The act of singing, as Sam Cooke sung, was a series of choices. This series of choices is made—sometimes in real-time, and sometimes not (though definitely in real-time on Live at the Harlem Square Club)—as a means to best communicate. Reach people.
So it goes on the macro level; as in, “I’m talking with all of you!”; and the precious, intimate, micro level; i.e., “Doesn’t it feel like out of all the people in the world, I’m speaking exclusively with you, and our shared moment is precious?”
Singing and writing have the same objective. To connect, impel. Move. Make us think, feel. When feeling bolsters the thinking, that is the stuff. And vice versa.
When you’re writing something—that is, when you write well—you’re singing with words. Those words just happen to be on page. But they sing in a reader’s head. They have sound there. They’re internally audible. As you write, you’re making decisions. With each word. Each phrase. Where one paragraph stops and another begins.
Look at it this way: that’s the performance. To put it in studio recording terms, that’s the take. Now, you might write your entire thing—whatever it is; sentence, blog post, story, essay—straight through. You nailed it. One take, baby! Which is similar to Cooke live in Miami’s Overtown neighborhood in 1963. Other times, a writer goes back, they change, they drop parts, they add bits. The process is similar to working over a track in the studio.

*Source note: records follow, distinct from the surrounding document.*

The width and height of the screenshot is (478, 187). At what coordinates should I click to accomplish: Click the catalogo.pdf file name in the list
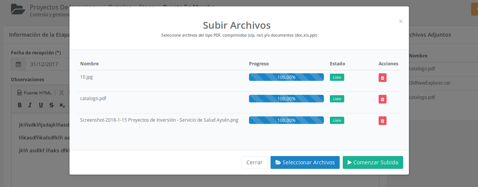[93, 98]
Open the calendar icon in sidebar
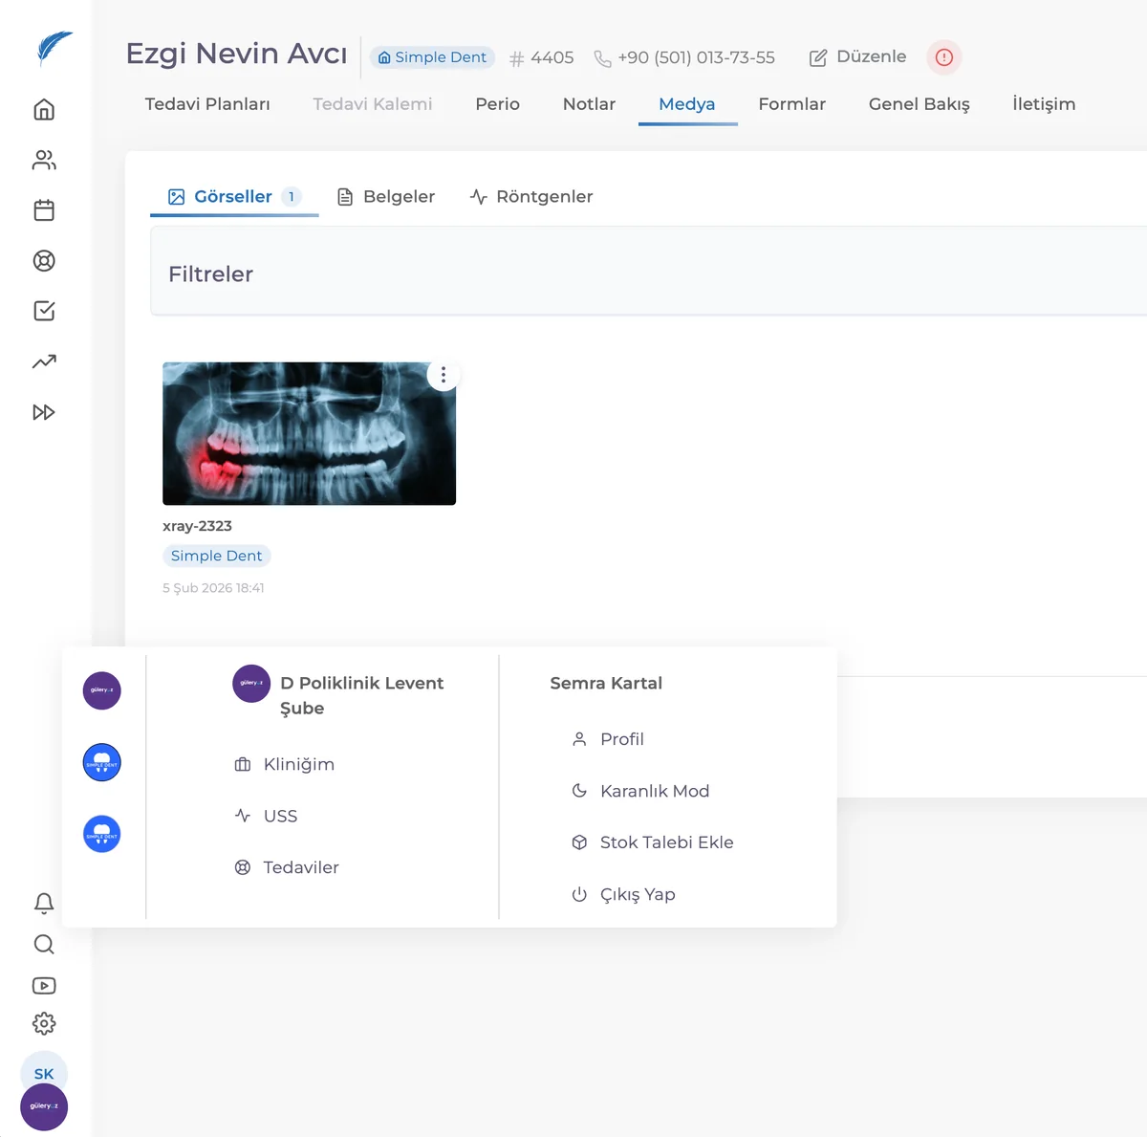Screen dimensions: 1147x1137 44,210
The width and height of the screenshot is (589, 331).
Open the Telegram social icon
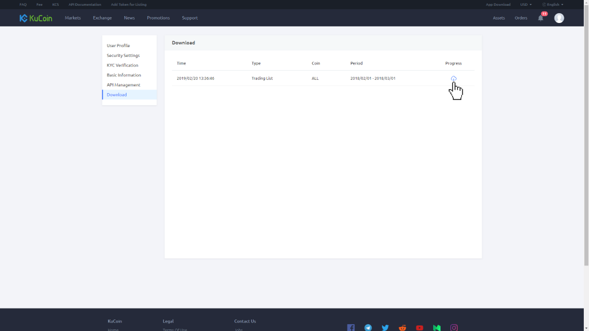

Cooke was a thinking singer. I really wanted to show readers how he made the writerly choices he did as he sang on Live at the Harlem Square Club. Because he was building a story. It’s really not that dissimilar than how, say, Chekhov would build a story. Except, Chekhov was sitting in some room, presumably unobserved, and Cooke was up there with his group in front of those club patrons in Overtown.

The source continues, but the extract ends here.